In this article, we will guide you through how to choose a prenatal vitamin and why they matter?
Why Prenatal Vitamins Are Important?
Your body’s nutritional needs are different during pregnancy than they are at other times, and prenatal vitamins are designed to meet those needs. Prenatal vitamins, for example, contain more iron, calcium, and folic acid than standard multivitamins. Prenatal vitamins offer all of the daily vitamins and minerals that a pregnant woman’s body needs before and during pregnancy, ensuring that your growing baby gets what they need as well. Some vitamins and minerals included in prenatal supplements can even assist to reduce the risk of birth abnormalities.
How to choose prenatal vitamins?
What does a high-quality prenatal vitamin contain? Let’s go over the most important ones:
- 400 micrograms (mcg) of folic acid
- 400 IU of vitamin D
- 200 to 300 milligrams (mg) of calcium
- 70 mg of vitamin C
- 3 mg of thiamine
- 2 mg of riboflavin
- 20 mg of niacin
- 6 mcg of vitamin B12
- 10 mg of vitamin E
- 15 mg of zinc
- 17 mg of iron
- 150 micrograms of iodine
1. Folic Acid
Folic acid, as previously mentioned, helps to lower the chance of neural tube abnormalities. It does, however, aid in the production of red blood cells in a woman’s body, which can help to lower the risk of anemia and its problems, such as low birth weight, early birth, and infant anemia.
Most women already have trouble getting enough iron in their diets, but pregnant women require twice as much as non-pregnant women. Iron is another nutrient that helps in the production of red blood cells and prevents anemia in women.
3. Vitamin B12
Vitamin B12 is necessary for the production of red blood cells and neurons, as well as the proper function of cells in the spinal cord and brain.

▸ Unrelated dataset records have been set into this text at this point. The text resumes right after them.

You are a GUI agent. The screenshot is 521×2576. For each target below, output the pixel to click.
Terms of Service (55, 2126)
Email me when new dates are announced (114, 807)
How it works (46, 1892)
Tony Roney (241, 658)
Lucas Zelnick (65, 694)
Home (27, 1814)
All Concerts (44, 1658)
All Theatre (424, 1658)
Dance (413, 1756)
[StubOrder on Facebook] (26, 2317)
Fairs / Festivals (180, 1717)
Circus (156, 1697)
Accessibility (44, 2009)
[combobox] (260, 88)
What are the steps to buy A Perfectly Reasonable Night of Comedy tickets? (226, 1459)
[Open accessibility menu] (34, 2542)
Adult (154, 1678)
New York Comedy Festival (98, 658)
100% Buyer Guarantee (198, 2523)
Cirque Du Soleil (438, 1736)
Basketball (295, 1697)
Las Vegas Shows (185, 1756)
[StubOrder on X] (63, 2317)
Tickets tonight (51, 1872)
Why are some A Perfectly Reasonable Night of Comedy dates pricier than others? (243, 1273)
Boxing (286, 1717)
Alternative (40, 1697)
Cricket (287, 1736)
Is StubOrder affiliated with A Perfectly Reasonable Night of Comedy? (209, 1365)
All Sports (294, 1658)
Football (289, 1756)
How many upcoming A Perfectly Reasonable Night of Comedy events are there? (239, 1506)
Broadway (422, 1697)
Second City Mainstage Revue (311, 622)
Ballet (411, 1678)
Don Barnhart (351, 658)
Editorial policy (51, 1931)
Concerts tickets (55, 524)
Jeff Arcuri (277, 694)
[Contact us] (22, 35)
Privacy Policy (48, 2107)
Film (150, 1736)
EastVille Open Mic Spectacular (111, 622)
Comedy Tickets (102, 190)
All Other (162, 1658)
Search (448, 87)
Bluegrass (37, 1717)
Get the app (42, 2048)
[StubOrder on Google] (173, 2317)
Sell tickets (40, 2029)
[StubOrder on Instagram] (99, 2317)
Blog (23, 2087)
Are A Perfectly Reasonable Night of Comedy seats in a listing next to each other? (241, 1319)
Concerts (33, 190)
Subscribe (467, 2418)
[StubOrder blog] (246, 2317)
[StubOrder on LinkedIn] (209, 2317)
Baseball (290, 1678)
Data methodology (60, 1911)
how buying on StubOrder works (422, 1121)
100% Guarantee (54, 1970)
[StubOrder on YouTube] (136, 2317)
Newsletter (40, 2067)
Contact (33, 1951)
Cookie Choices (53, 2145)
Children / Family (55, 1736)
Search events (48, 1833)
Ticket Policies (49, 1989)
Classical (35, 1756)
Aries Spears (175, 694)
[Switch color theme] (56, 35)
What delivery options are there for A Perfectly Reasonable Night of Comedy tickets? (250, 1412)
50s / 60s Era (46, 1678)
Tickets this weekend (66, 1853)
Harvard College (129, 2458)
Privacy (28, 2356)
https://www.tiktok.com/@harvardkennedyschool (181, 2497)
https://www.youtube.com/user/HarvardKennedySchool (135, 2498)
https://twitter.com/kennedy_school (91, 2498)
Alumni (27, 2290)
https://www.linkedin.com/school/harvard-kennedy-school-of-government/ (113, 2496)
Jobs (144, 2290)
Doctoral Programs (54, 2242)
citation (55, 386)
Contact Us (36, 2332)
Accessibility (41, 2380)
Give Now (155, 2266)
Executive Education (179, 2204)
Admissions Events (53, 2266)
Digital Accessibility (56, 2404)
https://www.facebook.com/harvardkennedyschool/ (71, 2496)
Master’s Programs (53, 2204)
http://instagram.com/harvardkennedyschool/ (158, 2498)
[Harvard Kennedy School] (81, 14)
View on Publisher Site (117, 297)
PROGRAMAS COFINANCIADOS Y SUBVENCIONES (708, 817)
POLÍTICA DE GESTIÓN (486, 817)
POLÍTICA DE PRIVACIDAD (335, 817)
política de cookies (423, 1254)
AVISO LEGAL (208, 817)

Zinc is a key component of a healthy immune system, as it aids a woman’s body in producing proteins, dividing cells, and synthesizing DNA for the production of new cells.
5. Vitamin A
Vitamin A is a non-commonly discussed vitamin that helps with cell growth, visual development, and the health of essential organs.
6. Calcium and Vitamin D
These are essential for the development of bones and teeth. They also aid in the maintenance of healthy eyes and skin. Calcium can also help pregnant women minimize their risk of preeclampsia.
Iodine is required for the proper development of a baby’s neurological system, brain, and skeletal system. Slow prenatal development, neurodevelopmental abnormalities, miscarriages, and stillbirths have all been associated with iodine shortage.